### Ihre Aufgabe:
Schreiben Sie den Text zur umstrittenen ADHS-Diagnose im Anschluss an seinen letzten Satz weiter.

### Textauszug:

Umstrittene ADHS-Diagnose

Laut dem international einflussreichen Diagnosehandbuch DSM der Amerikanischen Psychiatrischen Vereinigung ist ADHS eine neuronale Entwicklungsstörung. Die angebliche Gehirnstörung, die dem auffälligen Verhalten – wie Ablenkbarkeit oder Impulsivität – unterliegen soll, wurde in bald 100-jähriger Forschung aber nie gefunden. Deshalb wurden frühere medizinische Bezeichnungen für ähnliche Störungsbilder von Kindern wie “Minimaler Gehirnschaden” (Minimal Brain Damage, MBD) oder “Minimale Gehirnstörung” (Minimal Brain Disorder, MBD) aufgrund von Protesten aufgegeben.

Aufgrund fehlender neurobiologischer Diagnosekriterien wird ADHS nach wie vor mit Fragebögen oder durch Verhaltensbeobachtung festgestellt. Dabei ist das Auftreten der Konzentrations- oder Verhaltensprobleme in der frühen Kindheit von besonderer Bedeutung. Während diese Schwierigkeiten im Erwachsenenalter oft abnehmen, ist inzwischen umgekehrt auch die Variante Erwachsenen-ADHS allgemein anerkannt. Diese wird insbesondere bei jüngeren Erwachsenen diagnostiziert.

Meine theoretische Sichtweise bestreitet nicht die Existenz des Störungsbildes. Ich weise allerdings daraufhin, dass die psychiatrische Diagnose ADHS das Problem in einen medizinischen Kontext bringt. In diesem wird häufig allein das Kind als Problem gesehen, nicht seine schulische oder familiäre Umgebung. Diese Individualisierung ist eine allgemeine Folge der Psychologisierung oder Psychiatrisierung von Problemen, wie wir sie in vielen Situationen beobachten können.

### Gegebene Daten:

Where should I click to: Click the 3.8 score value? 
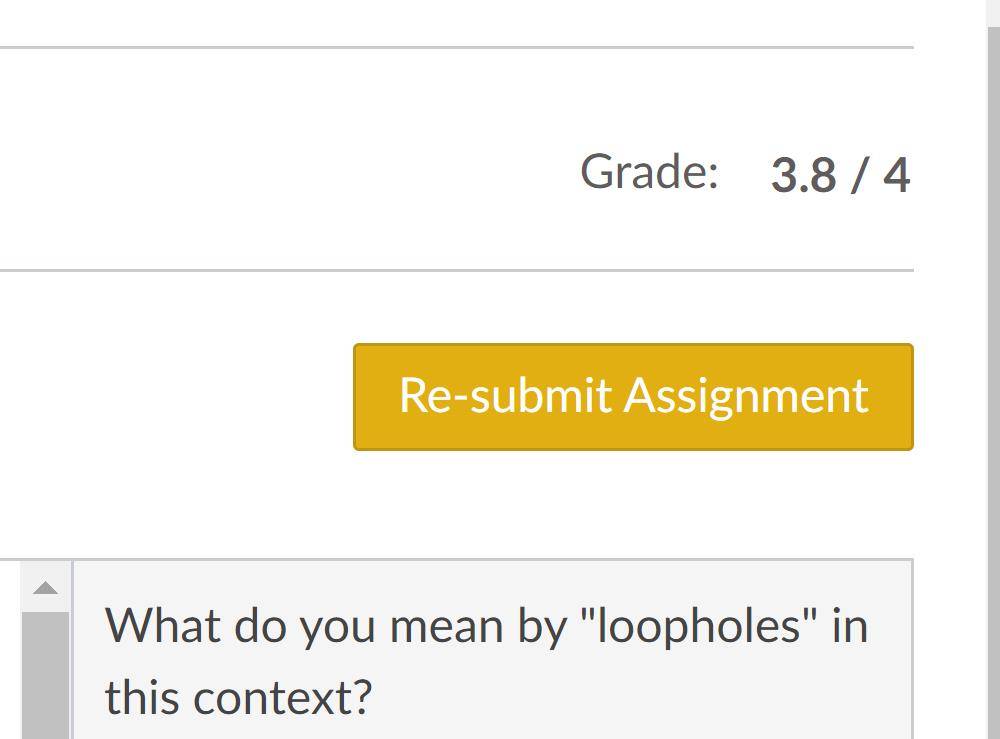tap(803, 175)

### Ergebnis:
Meine Kollegin an der Universität Groningen, die Pädagogikprofessorin Laura Batstra, entwickelt seit vielen Jahren und mit zunehmendem Erfolg eine alternative Sichtweise auf das Störungsbild. Diese kommt ohne die Diagnose ADHS aus und nimmt sowohl das Verhalten des Kindes als auch seine Umgebung in den Blick. Batstra berichtete darüber bereits hier bei MENSCHEN-BILDER im Interview (“Nein, Ihr Kind ist nicht krank!”).

Diejenigen, die ADHS für eine objektive medizinische Kategorie halten, sollten ein paar Tatsachen bedenken: Die Diagnosekriterien verändern sich im Laufe der Zeit und lassen heute ganze 116.220 Varianten von ADHS zu (Schleim, 2022). Der größte bekannte Risikofaktor ist das Alter eines Kindes im Vergleich zu anderen: Wer beispielsweise aufgrund der Stichtage für die Einschulung zu den Jüngsten einer Klasse gehört, bekommt die Diagnose mit größter Wahrscheinlichkeit. Dazu gibt es regionale Unterschiede und werden etwa in Würzburg und Umgebung fast doppelt so viele Kinder und Jugendliche diagnostiziert als in Darmstadt oder Frankfurt.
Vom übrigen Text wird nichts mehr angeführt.